In der Sparte Weltnachrichten sind derzeit die Flächenbrände in Russland ein Thema, das sich besonders gut in Bildern erzählen lässt, noch dazu in Farbe: „Heissss!“, tönt es aus der Sprechblase, die eine strohblonde Russin mit langer Nase von sich gibt. Tränen quellen ihr aus den Augen, Schweiß läuft über ihr Gesicht.
Die Manga-Zeitung erscheint online, die Web-Seite wird täglich mehrmals erneuert. Doch so aktuell wie eine Nachrichten-Web-Seite oder eine normale Tageszeitung kann Japans Manga-Zeitung natürlich nicht sein: Nachrichten zu zeichnen dauert eben länger als sie nur aufzuschreiben. Rund 50 Zeichner beschäftigt „Manga no Shimbun“, um die Nachrichten in Comic Strips umzuarbeiten. Fast alle sind freie Mitarbeiter.
Todesurteile in Sprechblasen
Die Verzögerungen nehmen die Leser der Manga-Zeitung gerne in Kauf. Die meisten sind Männer in den Endzwanzigern und älter, sagt Okamura. Damit deckt sich die Zielgruppe weitgehend mit dem durchschnittlichen japanischen Manga-Leser. Gerade diese Klientel, die normalerweise keine Zeitungen liest, will Okamura begeistern.
Bei weniger bildtauglichen Themen behilft man sich mit Kunstgriffen. Zum Beispiel bei der Meldung, dass die Subventionen für den Kauf spritsparender Autos auslaufen wird – eine Art japanische Abwrackprämie: In „Manga no Shimbun“ wird daraus das Gespräch eines Paares bei der Zeitungslektüre. Am Ende ballt die Frau entschlossen die Faust und ruft: „Auch wir müssen uns noch schnell ein Ökoauto kaufen.“ Der Mann entgegnet: „Sollten wir nicht lieber erst einmal den Führerschein machen?“
Und auch die Nachricht, dass Ende Juli erstmals unter der Regierung der Demokratischen Partei (DPJ) zwei Todesurteile vollstreckt wurden, ist als Gespräch unter Passanten aufbereitet. Das wirkt ein wenig gekünstelt, aber ähnlich geht es ja auch schreibenden Journalisten: Nicht immer finden sie in ihren Texten die passenden Bilder.

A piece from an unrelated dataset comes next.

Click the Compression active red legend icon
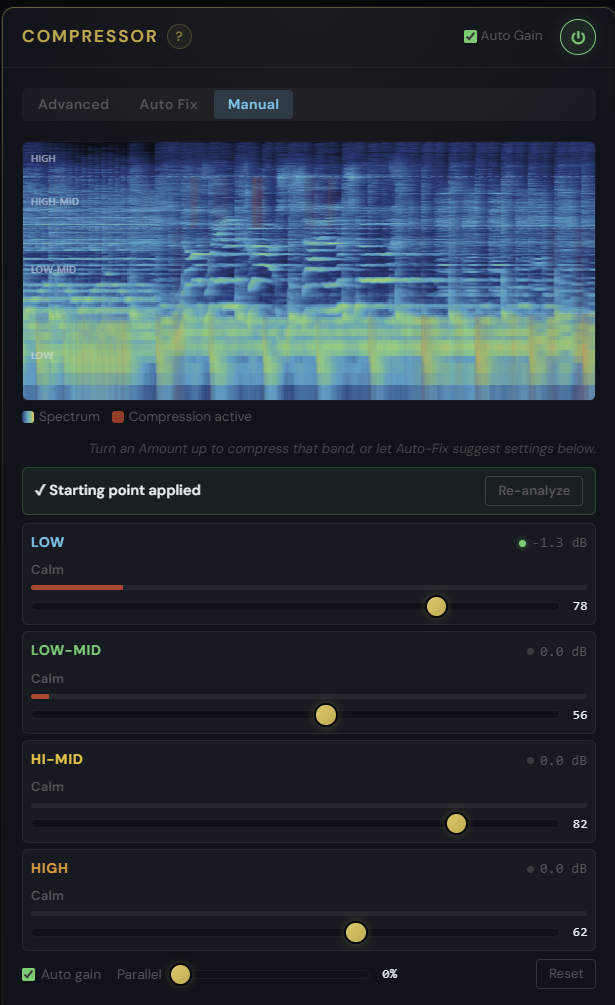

In jedem Fall wolle die Manga-Zeitung vermeiden, durch die Art der bildlichen Darstellung Emotionen aufzuheizen, sagt Okamura. „Allein dadurch, dass wir zum Beispiel eine Landschaft besonders idyllisch zeichnen, oder ein Gesicht lächelnd darstellen, wecken wir schon bestimmte Gefühle bei den Lesern.“ Gerade eine Manga-Zeitung müsse ihre redaktionelle Verantwortung daher besonders ernst nehmen.
Wie viele Besucher die „Manga-Zeitung“ anklicken und wie viel sie durch Werbung verdient, will Okamura zwar nicht verraten. Aber es gehe stetig aufwärts, sagt sie. Zurzeit sucht sie über ihre Web-Seite nach weiteren Manga-Zeichnern. Und ab Oktober soll „Manga no Shimbun“ auch auf Englisch erscheinen.